My first instinct is to flush the wounds with a saline and betadine preparation, then flush them again with isopropyl alcohol and spread Manuka honey over and through them for the time being, leaving them open to drain any possible infection. Should I close them? Should I go straight for the antibiotics? I think that her wounds are superficial enough to where she will survive them assuming that I an find off infection. She doesn't appear to be shocky at all, just in pain.
In the meantime I've just let the chickens back out of the coop so they can get at their waterer and have a drink and a forage before bed while my son plays outside (he's almost 5). A friend cautioned me, saying that she thought a fox might try to kill a 5 year old. This seems HIGHLY unlikely to me and if anything his presence would likely deter a fox from coming after the hens again.
I will try to get photos of my Ancona's wound as soon as I can get her to come to me - she's hiding in the back of the brooder from me.
I have a huge old light sussex hen that doesn't roost. She's content on the ground and has made herself a nice little bed on top of shavings so I let her be. On some nights Whoppi joins her, other nights she's roosting with the others. I just leave them be, unless they have take up residence in the nest boxes.
In other news - I heard a bit of a weird comment from my Nan yesterday when I went to visit her. She said she had a lady around to do some work on one of her horses and mentioned what a nice rooster Nan had. Nan replied I don't have a rooster, which chicken are you talking about. This woman pointed to one of Nan's big light sussex and said "That one, his comb and wattles are big and red, that's a rooster".
Nan apparently was a bit bewildered and said she'd never heard it crow and just before the cold, the chicken was laying. This woman said a chicken can change it's sex from a hen to a rooster and that my Nan definitely had a rooster.

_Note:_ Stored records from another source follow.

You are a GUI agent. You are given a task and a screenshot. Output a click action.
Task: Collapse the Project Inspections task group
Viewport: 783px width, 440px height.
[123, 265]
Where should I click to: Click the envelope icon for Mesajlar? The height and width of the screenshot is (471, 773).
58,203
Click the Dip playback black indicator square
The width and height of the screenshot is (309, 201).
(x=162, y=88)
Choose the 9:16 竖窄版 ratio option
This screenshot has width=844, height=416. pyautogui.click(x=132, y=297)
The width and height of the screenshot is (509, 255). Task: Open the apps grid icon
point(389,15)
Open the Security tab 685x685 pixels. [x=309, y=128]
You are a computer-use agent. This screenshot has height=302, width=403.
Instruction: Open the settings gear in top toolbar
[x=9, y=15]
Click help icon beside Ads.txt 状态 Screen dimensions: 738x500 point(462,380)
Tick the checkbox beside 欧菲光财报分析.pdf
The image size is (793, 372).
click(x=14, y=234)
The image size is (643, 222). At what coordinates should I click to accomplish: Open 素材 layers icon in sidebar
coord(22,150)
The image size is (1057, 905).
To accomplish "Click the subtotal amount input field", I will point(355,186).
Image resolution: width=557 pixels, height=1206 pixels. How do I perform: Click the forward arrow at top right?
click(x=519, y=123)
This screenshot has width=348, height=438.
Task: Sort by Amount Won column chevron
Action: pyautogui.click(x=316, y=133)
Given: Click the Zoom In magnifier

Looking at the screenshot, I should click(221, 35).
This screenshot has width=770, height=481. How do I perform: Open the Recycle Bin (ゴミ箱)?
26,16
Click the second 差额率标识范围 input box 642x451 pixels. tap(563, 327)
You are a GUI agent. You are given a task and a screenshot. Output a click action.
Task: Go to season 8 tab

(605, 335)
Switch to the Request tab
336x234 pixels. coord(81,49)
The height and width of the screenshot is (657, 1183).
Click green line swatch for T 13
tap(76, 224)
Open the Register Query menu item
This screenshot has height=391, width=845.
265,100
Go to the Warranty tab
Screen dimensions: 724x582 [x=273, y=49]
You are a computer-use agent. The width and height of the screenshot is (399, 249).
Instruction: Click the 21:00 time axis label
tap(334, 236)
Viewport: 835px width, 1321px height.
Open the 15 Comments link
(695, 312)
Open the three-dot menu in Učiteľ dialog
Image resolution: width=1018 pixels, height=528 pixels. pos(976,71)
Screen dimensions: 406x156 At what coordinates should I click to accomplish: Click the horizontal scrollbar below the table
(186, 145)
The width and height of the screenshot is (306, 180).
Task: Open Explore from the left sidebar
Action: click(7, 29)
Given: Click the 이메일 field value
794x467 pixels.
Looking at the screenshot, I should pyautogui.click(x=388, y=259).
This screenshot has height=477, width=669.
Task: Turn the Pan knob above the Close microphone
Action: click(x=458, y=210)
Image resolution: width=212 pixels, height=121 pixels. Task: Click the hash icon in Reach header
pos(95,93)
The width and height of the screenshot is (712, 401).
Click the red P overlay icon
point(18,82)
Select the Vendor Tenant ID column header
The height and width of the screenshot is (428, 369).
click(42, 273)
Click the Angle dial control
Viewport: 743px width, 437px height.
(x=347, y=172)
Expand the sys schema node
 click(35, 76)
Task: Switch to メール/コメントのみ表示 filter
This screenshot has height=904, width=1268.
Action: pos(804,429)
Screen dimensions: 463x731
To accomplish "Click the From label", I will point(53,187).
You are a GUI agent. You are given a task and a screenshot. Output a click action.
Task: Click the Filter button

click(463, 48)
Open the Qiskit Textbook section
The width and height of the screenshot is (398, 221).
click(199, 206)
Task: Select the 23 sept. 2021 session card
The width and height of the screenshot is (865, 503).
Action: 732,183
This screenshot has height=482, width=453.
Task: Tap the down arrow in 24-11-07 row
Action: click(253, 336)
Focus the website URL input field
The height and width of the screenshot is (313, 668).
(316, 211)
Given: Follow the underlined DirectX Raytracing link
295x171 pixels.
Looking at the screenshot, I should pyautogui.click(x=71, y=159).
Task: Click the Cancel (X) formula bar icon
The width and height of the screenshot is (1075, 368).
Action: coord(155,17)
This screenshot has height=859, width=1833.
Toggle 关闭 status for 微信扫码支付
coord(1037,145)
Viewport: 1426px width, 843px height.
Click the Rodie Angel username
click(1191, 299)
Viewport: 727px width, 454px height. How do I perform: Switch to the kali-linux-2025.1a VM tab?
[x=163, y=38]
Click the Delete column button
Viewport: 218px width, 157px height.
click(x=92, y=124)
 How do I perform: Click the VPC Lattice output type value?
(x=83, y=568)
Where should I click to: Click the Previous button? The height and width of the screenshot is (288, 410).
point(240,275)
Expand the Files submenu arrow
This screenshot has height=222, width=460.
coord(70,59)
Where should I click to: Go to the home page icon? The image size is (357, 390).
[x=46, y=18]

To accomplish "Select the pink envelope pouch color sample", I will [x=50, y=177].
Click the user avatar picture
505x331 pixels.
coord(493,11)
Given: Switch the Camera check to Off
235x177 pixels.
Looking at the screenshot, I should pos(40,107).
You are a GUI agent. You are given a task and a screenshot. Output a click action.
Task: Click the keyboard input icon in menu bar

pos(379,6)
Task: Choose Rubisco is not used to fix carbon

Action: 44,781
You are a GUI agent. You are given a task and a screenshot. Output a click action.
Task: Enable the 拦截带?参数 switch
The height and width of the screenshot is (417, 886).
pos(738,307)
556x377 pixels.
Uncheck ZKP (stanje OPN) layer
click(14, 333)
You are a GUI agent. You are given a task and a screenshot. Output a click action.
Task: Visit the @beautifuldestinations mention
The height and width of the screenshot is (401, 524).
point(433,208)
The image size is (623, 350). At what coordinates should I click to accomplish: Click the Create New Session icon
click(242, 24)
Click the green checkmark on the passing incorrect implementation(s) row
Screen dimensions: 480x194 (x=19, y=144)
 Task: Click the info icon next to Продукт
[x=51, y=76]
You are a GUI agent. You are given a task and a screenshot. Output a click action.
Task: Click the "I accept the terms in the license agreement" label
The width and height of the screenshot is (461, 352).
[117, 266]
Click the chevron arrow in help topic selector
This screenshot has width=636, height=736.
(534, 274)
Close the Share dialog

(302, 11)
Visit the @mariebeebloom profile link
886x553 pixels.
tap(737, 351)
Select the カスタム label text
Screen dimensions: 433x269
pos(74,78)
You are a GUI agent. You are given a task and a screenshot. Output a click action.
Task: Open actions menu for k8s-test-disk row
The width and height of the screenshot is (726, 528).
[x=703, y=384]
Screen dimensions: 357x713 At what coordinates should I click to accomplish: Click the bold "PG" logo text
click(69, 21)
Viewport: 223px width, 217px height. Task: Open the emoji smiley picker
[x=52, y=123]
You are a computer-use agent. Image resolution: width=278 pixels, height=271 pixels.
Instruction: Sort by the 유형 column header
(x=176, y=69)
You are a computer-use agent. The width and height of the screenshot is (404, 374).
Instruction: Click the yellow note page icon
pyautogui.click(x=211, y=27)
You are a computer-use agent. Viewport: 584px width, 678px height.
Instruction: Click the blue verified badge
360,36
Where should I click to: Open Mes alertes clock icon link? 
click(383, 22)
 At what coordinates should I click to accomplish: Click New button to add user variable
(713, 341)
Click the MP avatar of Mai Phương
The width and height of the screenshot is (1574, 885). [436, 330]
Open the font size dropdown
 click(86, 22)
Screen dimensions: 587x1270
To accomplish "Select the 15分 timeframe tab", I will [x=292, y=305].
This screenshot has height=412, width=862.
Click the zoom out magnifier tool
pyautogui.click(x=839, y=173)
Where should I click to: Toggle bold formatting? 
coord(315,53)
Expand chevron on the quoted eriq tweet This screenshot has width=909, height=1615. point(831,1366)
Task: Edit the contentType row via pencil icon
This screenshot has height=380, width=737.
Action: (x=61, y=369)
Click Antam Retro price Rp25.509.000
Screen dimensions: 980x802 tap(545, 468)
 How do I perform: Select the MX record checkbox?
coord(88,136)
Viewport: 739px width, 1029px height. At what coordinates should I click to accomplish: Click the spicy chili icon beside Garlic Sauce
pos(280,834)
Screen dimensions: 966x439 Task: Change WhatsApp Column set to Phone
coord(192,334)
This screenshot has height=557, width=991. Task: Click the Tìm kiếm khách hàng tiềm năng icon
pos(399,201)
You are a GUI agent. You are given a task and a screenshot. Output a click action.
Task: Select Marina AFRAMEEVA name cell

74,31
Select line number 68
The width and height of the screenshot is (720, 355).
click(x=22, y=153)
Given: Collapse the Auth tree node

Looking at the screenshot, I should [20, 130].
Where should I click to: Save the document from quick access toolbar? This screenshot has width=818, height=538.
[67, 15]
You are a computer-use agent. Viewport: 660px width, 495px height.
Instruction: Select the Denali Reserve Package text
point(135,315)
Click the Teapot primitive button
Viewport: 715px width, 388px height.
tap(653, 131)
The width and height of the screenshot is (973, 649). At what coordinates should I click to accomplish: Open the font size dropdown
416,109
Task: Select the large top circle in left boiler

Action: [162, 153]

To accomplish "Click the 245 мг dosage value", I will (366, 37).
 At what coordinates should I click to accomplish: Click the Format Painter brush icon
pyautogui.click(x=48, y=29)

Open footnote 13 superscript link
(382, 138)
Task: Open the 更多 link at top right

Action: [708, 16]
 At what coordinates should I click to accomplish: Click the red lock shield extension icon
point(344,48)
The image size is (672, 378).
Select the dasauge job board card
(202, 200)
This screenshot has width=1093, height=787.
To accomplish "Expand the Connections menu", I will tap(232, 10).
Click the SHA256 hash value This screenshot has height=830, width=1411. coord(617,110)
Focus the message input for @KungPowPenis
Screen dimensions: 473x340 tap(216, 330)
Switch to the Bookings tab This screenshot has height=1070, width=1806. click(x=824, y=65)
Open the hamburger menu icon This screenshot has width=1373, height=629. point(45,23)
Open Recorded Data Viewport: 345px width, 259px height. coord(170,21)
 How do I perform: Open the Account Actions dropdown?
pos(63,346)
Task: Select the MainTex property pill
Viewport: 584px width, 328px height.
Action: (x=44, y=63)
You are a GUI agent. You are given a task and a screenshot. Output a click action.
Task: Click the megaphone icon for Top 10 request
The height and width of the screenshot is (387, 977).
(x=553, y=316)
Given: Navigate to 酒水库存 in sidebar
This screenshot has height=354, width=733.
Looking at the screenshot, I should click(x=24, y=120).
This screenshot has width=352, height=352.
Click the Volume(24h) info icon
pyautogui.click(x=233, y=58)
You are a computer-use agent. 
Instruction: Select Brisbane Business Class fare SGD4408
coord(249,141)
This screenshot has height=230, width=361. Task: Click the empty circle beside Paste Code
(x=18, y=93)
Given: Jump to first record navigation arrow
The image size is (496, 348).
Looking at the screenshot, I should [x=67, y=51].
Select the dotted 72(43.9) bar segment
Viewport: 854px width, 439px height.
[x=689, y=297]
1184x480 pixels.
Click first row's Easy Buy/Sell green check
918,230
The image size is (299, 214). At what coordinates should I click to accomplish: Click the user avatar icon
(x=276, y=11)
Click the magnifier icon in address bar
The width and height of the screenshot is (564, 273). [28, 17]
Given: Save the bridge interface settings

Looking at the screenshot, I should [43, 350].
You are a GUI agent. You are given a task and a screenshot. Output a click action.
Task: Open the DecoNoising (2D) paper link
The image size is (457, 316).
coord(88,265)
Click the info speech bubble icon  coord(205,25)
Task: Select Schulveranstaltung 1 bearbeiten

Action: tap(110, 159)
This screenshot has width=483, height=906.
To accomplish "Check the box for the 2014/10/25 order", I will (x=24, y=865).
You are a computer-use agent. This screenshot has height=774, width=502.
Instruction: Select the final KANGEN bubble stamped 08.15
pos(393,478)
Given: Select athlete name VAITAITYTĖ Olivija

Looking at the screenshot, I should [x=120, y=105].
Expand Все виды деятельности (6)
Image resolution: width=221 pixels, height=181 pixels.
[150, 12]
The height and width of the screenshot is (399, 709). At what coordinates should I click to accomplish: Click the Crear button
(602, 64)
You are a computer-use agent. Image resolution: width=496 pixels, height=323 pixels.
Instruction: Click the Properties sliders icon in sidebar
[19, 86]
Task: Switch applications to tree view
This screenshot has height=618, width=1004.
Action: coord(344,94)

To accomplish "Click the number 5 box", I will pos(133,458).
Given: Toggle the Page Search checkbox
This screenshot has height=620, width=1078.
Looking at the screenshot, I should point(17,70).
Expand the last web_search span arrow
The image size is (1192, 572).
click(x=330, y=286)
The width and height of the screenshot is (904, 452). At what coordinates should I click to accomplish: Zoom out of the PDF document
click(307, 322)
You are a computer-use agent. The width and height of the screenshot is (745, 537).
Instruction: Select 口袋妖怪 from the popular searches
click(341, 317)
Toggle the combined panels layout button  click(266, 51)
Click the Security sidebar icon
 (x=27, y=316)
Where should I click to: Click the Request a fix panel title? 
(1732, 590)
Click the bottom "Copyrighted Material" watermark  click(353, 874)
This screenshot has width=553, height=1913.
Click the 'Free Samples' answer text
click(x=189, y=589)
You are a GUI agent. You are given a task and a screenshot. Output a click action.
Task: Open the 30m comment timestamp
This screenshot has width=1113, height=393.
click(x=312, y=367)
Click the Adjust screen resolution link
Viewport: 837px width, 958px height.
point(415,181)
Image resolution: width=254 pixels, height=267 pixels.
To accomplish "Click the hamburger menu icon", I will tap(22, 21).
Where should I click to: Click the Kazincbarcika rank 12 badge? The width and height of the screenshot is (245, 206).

When I visited her yesterday she told me all of this and asked if I've ever seen it before. I told her it was impossible for a chicken to change it's gender, but that it wasn't unheard of for a hen to take on the role of a rooster in the absence of one; attempting to crow and mounting the other hens.
She then took me over to see the bird in question - I told her immediately that the chicken was no rooster, that my light sussex hen looked nearly identical with big red wattles and comb. She was relived that the hen wasn't a rooster.
Nan told me this lady insisted she's seen it happen in a couple of cases. I just shook my head no.
We gave her a little aspirin last night as we were treating her wound yesterday. I flushed it with saline and sprayed it with terramycin. This morning she was eating and drinking, if quiet. I did notice that the little pullet whose brooder I chucked her in (mostly for lack of anywhere else to put her) was starting to peck at her wound so I will remove her to something else today and give her another spray and another round of aspirin.I personally would leave them open to drain. Flush with saline and spray with terramycin. I use medical grade manuka honey but the problem with honey is that in the early stages , it is just too difficult to remove when daily cleaning is required. We save the honey for later down the track, once the risk of infection has gone and we are down to weekly dressings.
Never heard of a fox taking a human, perhaps a dingo ??